- [Problem to work on] Pictures must be left out. Retype exactly the lines from the one containing "Instruction: Open the font size dropdown" through the last line of the records below.

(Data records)
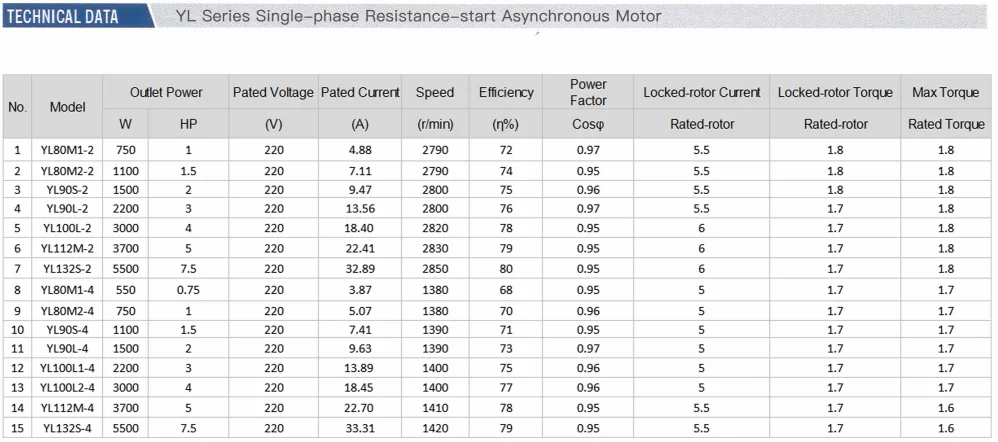
Task: Click the 33.31 current value
Action: (x=360, y=428)
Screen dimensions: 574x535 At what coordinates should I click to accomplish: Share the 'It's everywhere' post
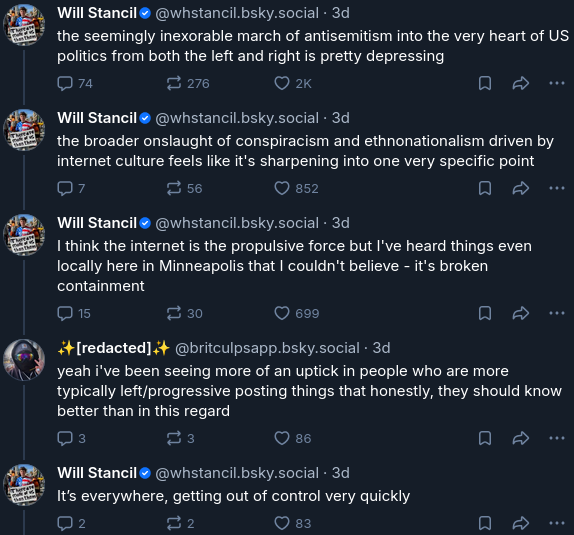point(521,523)
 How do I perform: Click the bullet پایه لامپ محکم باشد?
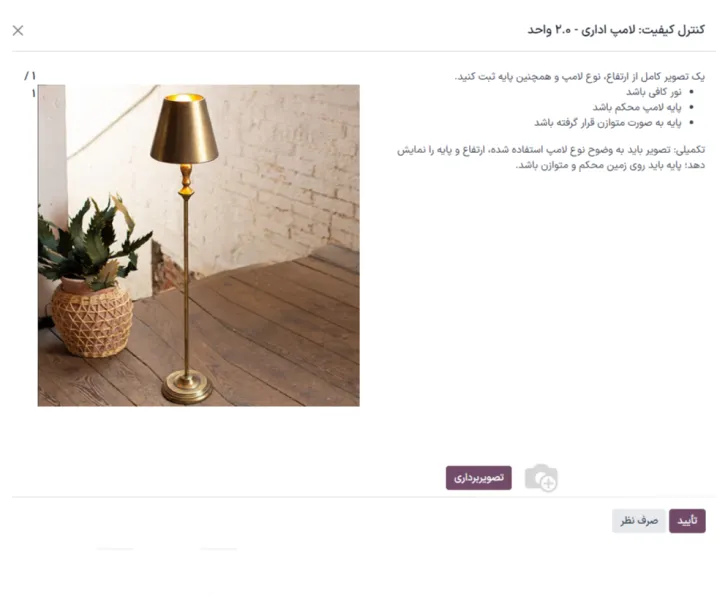[x=637, y=107]
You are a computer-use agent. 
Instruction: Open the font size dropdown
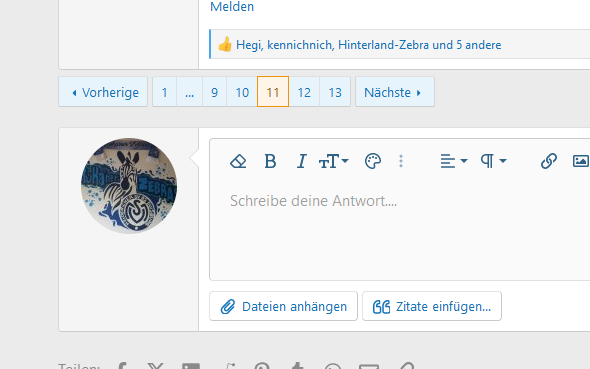tap(333, 161)
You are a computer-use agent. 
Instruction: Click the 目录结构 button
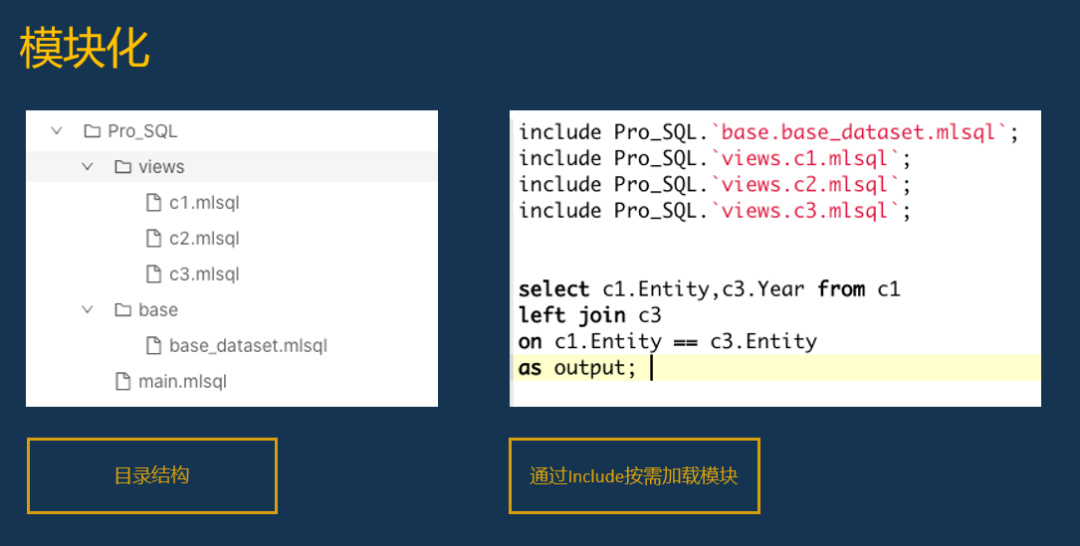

- [Answer below]
Instruction: Open the font size dropdown
tap(333, 161)
You are a computer-use agent. 
Instruction: Click the 目录结构 button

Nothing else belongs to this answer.